HCQ reverses the immune imbalance related to severe infections following chemotherapy of acute myeloid leukemia and exhibits inhibitory effects on inflammatory cytokine storms.

Acute myeloid leukemia (AML) is the most prevalent hematological malignancy in adults, characterized by a rapid progression, short clinical course, and poor prognosis. Immune imbalance following severe infections post-chemotherapy represents a critical cause of mortality in AML patients. Our study investigates the effects of hydroxychloroquine (HCQ) on immune imbalance in severe infections after AML chemotherapy and its mechanisms of action on mononuclear macrophage activation and inflammatory cytokine storm models. The findings are expected to provide significant practical implications for both basic research and clinical interventions in managing severe infections in leukemia patients. Our findings indicated that some specific chemokines and cytokines exhibited abnormal increases in AML patients, with more pronounced elevations in severely infected AML patients (AML-SI) compared to uninfected counterparts. HCQ inhibited leukemic cell proliferation and induced apoptosis, although low concentrations demonstrated minimal cytotoxicity. Co-culture of THP-1 cells with bone marrow-derived mesenchymal stem cells (BM-MSCs) from AML patients significantly increased IL-6, IL-8, and TNF-α levels, which were markedly reduced upon HCQ intervention.
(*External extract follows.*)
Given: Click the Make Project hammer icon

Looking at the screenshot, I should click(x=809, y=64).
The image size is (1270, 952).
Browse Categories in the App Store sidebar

HCQ exerted limited effects on the CXCL12-CXCR4/7 regulatory axis but induced programmed cell death of leukemic THP-1 cells. RNA-seq showed that the differentially expressed genes in HCQ intervention group were mainly enriched in NOD-like receptor signaling pathway, chemokine signaling pathway, IL-17 signaling pathway, PPAR signaling pathway, NF-κB signaling pathway, and TGF-β signaling pathway. Furthermore, HCQ suppressed monocyte proliferation, enhanced apoptosis, and demonstrated stronger effects on activated mononuclear macrophages. Mechanistically, HCQ regulated Bcl-2 family protein expression, upregulated Bax, activated Caspase-3, and inhibited NLRP3/IL-17A and TLR4/NF-κB signaling pathways, thereby suppressing inflammatory cytokine storms. In all, HCQ effectively reverses immune imbalance and suppresses malignant biological characteristics of leukemic cells, and it also attenuates inflammatory cytokine storms by inhibiting chemokine regulatory axes and suppressing NLRP3/IL-17A and TLR4/NF-κB signaling pathways, offering promising potential for basic research and clinical applications in inflammatory cytokine storm management.